Skipping an RLP item generally involves reading one byte (e.g. 0x84). The data is contiguous, so there’s no pointer chasing. For the uber-random-access sensitive, there is ABIv2 and custom calldata hacks, both of which will still be available. Alternatively, ABIv3 could be designed so that array elements are given fixed widths and not RLP-encoded. At least for common types like integers. If not mandatorily, then optionally (indicated by reading the encoding version bits). Or people could just pass large arrays to contracts as bytes, which I’m sure people already do.

One-byte values 0x01 to 0x7f cost 1 non-zero byte with RLP but cost the same as 8.75 non-zero bytes using ABIv2. 64-bit values cost 9 with RLP and the equivalent of 14 non-zero bytes w/ ABIv2. And that’s assuming that they’re not negative values. A simple -1 costs two non-zero bytes in RLP (0x81ff) and 32 non-zero bytes with ABIv2.

Now we could discourage the use of negative numbers for all time, or we could have EVM languages use a sensible encoding by default.

I think it is indefensible for Ethereum to expect developers to bit hack every contract they put out. The waste of man-hours is enormous, the risk of human error is significant (both in the writing and the reading of such hacks), and the penalty to interoperability and composability is probably incalculable. All of which is unnecessary in the event that the auto-generated ABIv3 is cheaper than the developer’s manual bit twiddling.

And this is all before even considering the possibility of an ABIv3 codec precompile or other on-chain library. Further, this is without consideration to whether a standardized format is more amenable to batching and compression than a collection of differently-designed custom bit hacks. My intuition is that RLP will be larger than expertly hand-optimized bit level hacking, but also more compressible, narrowing the gap.

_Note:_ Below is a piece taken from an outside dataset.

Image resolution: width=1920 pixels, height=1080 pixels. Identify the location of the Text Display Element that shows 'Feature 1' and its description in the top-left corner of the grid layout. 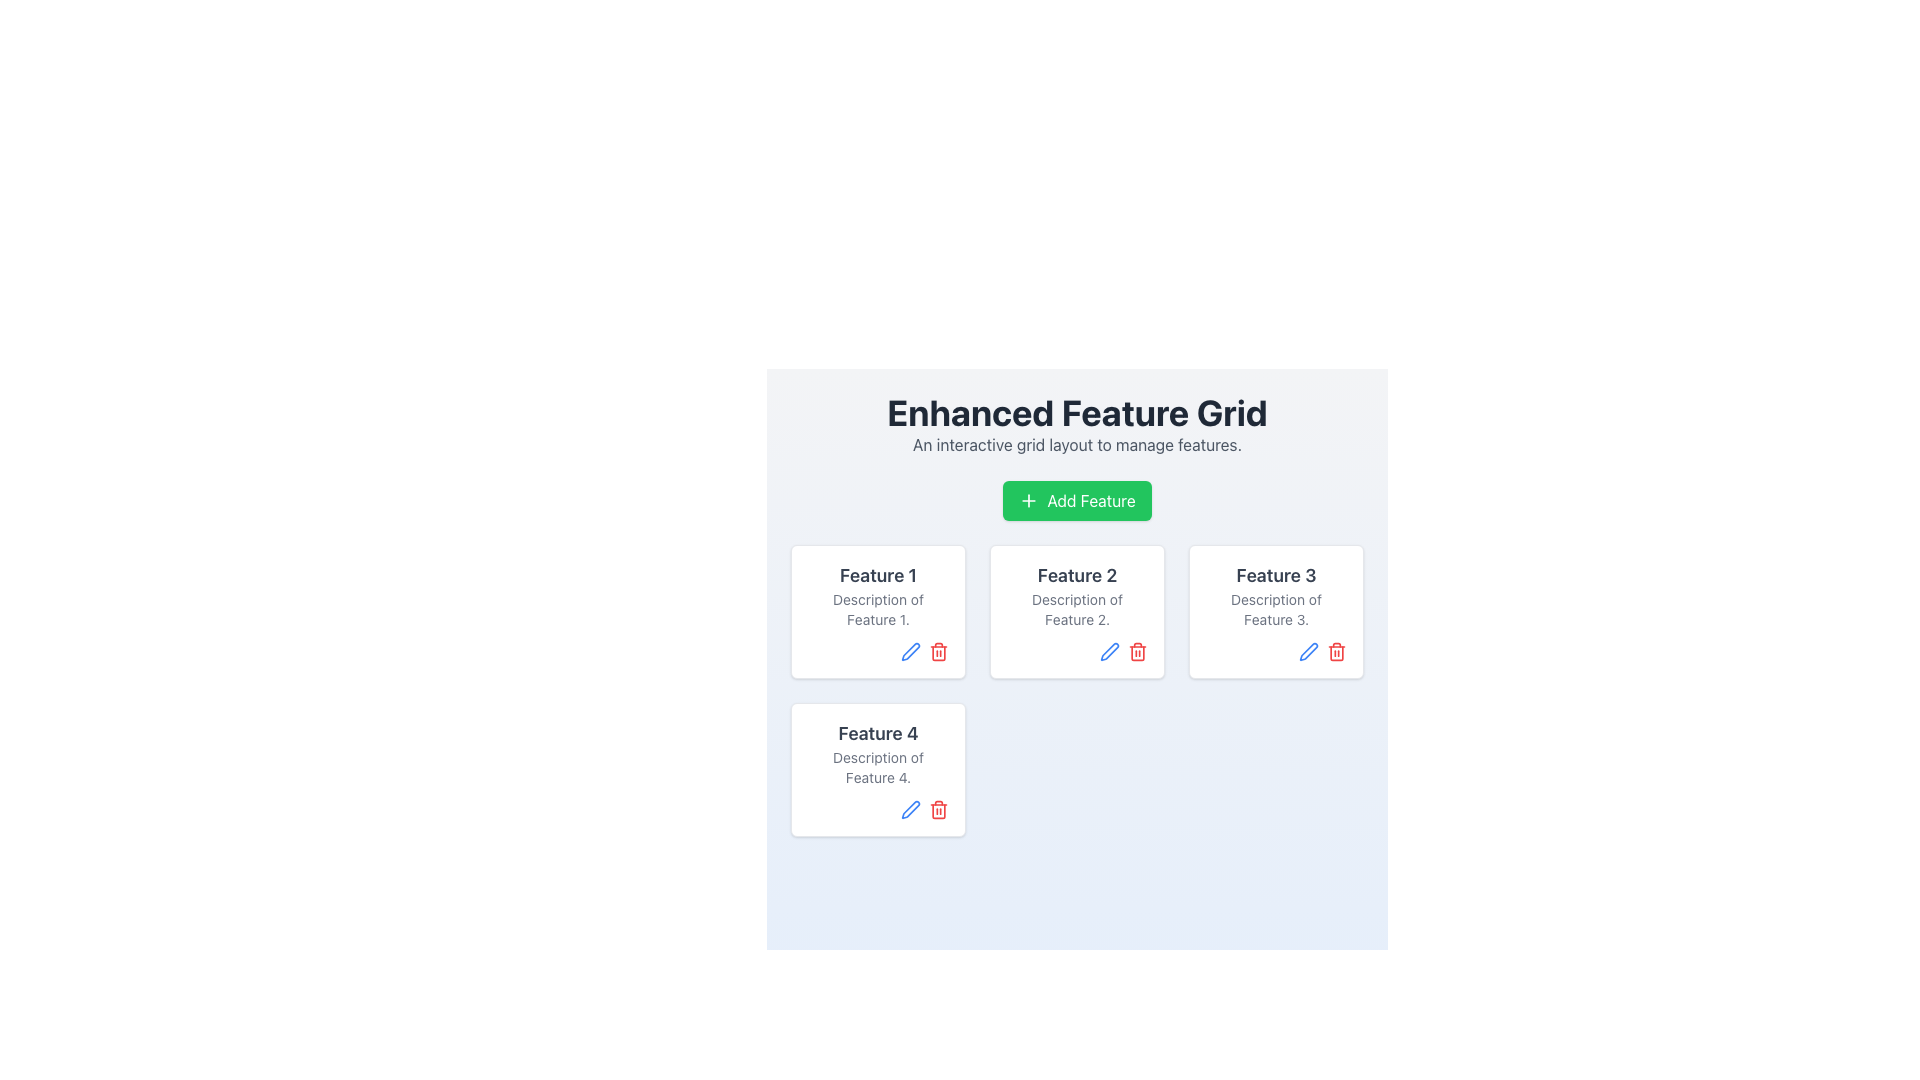
(878, 595).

Note that, on the language level, it’s allowed not to decode calldata arguments merely once per function call, but rather to decode them on demand on access, as well as to pass references to calldata around, as well as to slice calldata arguments, all of which can be significant optimizations regardless of the concrete encoding schema. Any schema for a new abi encoding standard will have to keep allowing those features (and they are not in opposition to getting rid of padding, resp. to a more compact calldata layout). Thereby the reuse of RLP encoding is just not a suitable candidate (i.e. having not constant, but linear cost for accessing elements is a no-go).

(I don’t necessarily want to say that the proposal in ABI v3 · Issue #2542 · vyperlang/vyper · GitHub is perfect and exhaustive as is just yet, but it demonstrates that saving space as well as maintaining constant time random access is feasible, so there is little reason to consider less-optimal layouts for the particular use-case of abi encoding)

I very much think that developers should be punished harshly for writing functions which accept such a long list of arguments that linear costs become significant, especially in light of the fact that RLP items can be skipped via a trivial amount of computation.

Now, array element accesses are another story. I think a compelling argument can be made that arrays containing fixed-width elements should be allowed, if not required. At least above a certain length. That is something that will have to be addressed.

However, again, tuples which contain hundreds of top-level elements are an anti-pattern which should not be given consideration.

Lastly, I will say that my conception of ABIv3 is predicated on the assumption that Ethereum will scale (i.e. that gas will become inexpensive). If Ethereum never scales, then I think that the ABI algorithm is the least of our concerns. And speaking of scaling, by all accounts the bottleneck for layer 2 (widely touted as the future of ethereum) will continue to be calldata length, not computation. If purely-Layer 1 applications want to stick with ABIv2, they should be allowed to.